PROMPT. Set down the entries below exactly; drop the pictures.

-- DATA RECORDS follows --

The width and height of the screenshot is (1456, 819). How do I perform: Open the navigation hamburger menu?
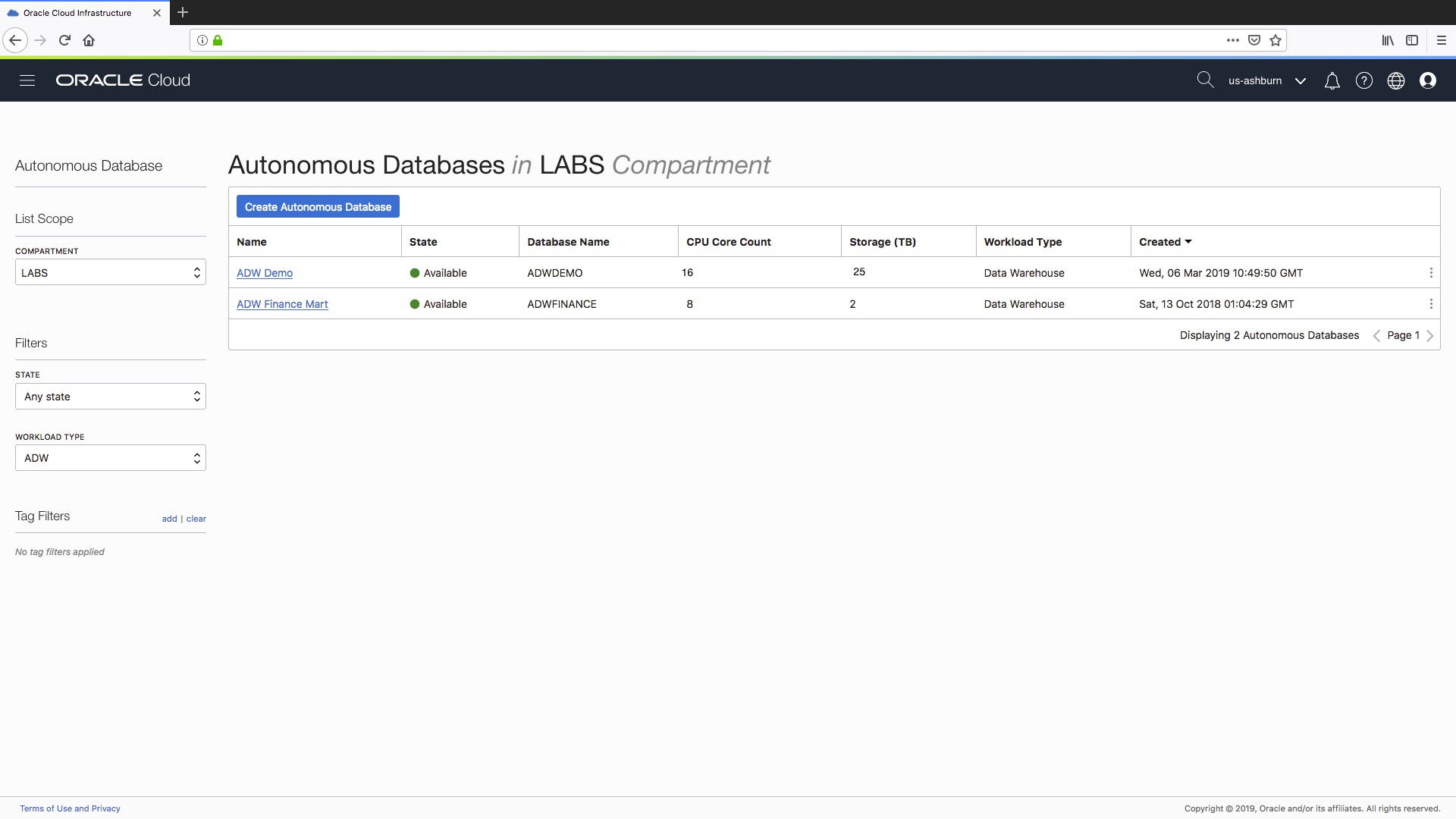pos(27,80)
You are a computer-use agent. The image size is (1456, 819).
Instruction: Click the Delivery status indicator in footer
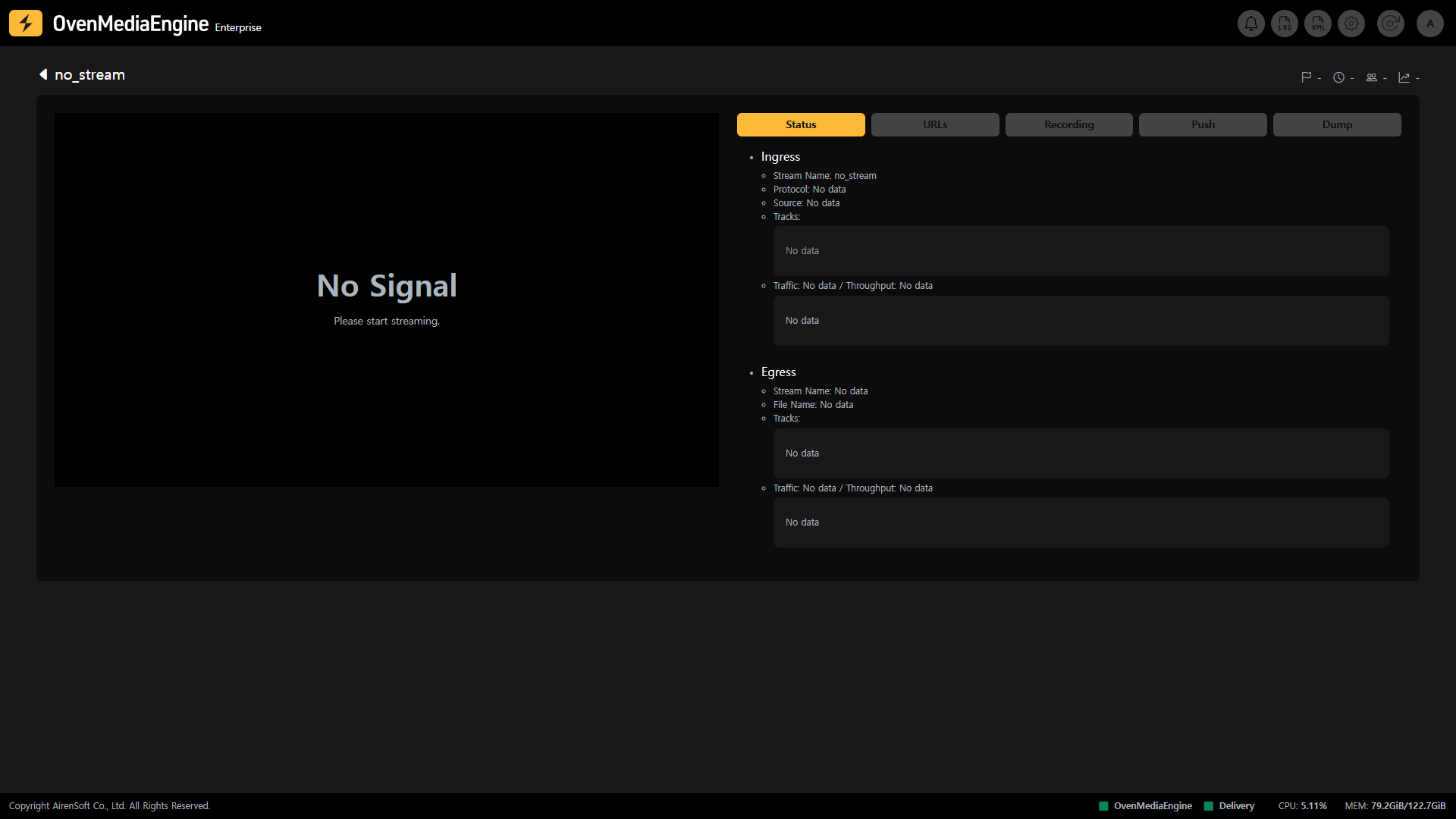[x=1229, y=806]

-- DATA RECORDS concluded --

EXERCISE RESPONSE.
The width and height of the screenshot is (1456, 819). How do I perform: Open the navigation hamburger menu?
pos(27,80)
You are a computer-use agent. The image size is (1456, 819).
Instruction: Click the Delivery status indicator in footer
[x=1229, y=806]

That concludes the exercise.